Some critics praised the Helix's detachable "rip and flip" design as sturdier than many competitors, but noted its high price compared to other ultrabooks. In a review published in CNET Vincent Chang wrote, "It gets worse once you add the dock, with the weight of the Helix increasing to 1.67kg with the accessory. That's not exactly light for an 11.6-inch device when you can find slimmer 13.3-inch Ultrabooks, such as the Acer Aspire S7. Of course, the Helix is a hybrid device that can be used in more ways than one--you aren't saddled with the keyboard like a laptop." Chang concluded, "With a starting price of US$1,499, the ThinkPad Helix is pretty expensive, even for Ultrabook convertibles. However, its business slant means that companies, which can afford the premium price for the extra security and enterprise features, are most likely the ones to purchase the Helix."

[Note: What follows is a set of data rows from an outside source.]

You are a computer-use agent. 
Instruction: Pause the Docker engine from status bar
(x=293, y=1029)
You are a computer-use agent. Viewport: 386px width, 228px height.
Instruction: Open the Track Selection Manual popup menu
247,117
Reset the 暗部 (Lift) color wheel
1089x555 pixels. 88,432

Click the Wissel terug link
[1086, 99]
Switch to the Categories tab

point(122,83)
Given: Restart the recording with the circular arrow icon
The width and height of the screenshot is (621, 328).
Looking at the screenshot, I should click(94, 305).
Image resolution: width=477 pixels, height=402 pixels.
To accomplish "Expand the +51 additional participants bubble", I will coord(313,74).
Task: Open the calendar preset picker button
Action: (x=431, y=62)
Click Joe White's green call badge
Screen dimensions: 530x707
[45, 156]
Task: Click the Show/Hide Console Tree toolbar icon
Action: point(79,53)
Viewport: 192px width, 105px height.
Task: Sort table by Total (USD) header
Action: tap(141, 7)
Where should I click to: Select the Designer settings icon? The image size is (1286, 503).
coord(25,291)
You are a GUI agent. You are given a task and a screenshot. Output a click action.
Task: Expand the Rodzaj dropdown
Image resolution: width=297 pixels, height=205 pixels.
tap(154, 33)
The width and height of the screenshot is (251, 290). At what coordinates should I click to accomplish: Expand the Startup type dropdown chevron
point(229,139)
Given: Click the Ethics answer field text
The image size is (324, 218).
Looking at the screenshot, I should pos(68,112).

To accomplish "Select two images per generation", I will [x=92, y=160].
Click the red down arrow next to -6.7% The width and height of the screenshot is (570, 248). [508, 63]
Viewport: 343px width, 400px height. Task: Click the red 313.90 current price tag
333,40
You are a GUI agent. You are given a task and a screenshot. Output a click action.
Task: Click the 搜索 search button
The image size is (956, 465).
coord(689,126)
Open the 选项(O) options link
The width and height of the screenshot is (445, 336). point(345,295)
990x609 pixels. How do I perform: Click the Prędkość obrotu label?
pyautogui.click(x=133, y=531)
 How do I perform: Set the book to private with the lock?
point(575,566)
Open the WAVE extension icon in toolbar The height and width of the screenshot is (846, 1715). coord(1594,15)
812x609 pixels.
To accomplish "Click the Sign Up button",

In another review published by CNET editors wrote, "There's a lot to like about the Lenovo ThinkPad Helix. The engineers at Lenovo have come up with the best detachable docking hybrid system I've seen (although there may be no solution to the fact that these docking hinges are just inherently clunky). It feels sturdier and more reliable than many other hybrids, and the double battery system offers flexibility for longer work days."

In an early review for TechRadar Alex Roth wrote, "The Thinkpad Helix is exactly the kind of product Lenovo is known for: sturdy, versatile and designed for productivity to the point where it might [be] too niche for the average consumer. A lot of convertible tablet/ultrabooks look like just that, a tablet jammed into a keyboard stand. Not the Helix, all put together, it looks very much like one piece of equipment. As just a tablet, it's a great size and weight, making it easy to hold." However, by the time of its release, that opinion had soured somewhat: "When we first saw the Lenovo ThinkPad Helix at CES 2013, it had us really excited. We thought Lenovo had finally cracked the convertible ultrabook, a design we've never been totally sold on. But that was months ago, in a pre-Haswell, 12-hour MacBook Air world. The ThinkPad Helix is better late than never, but its $1,679 price point makes it tough to recommend."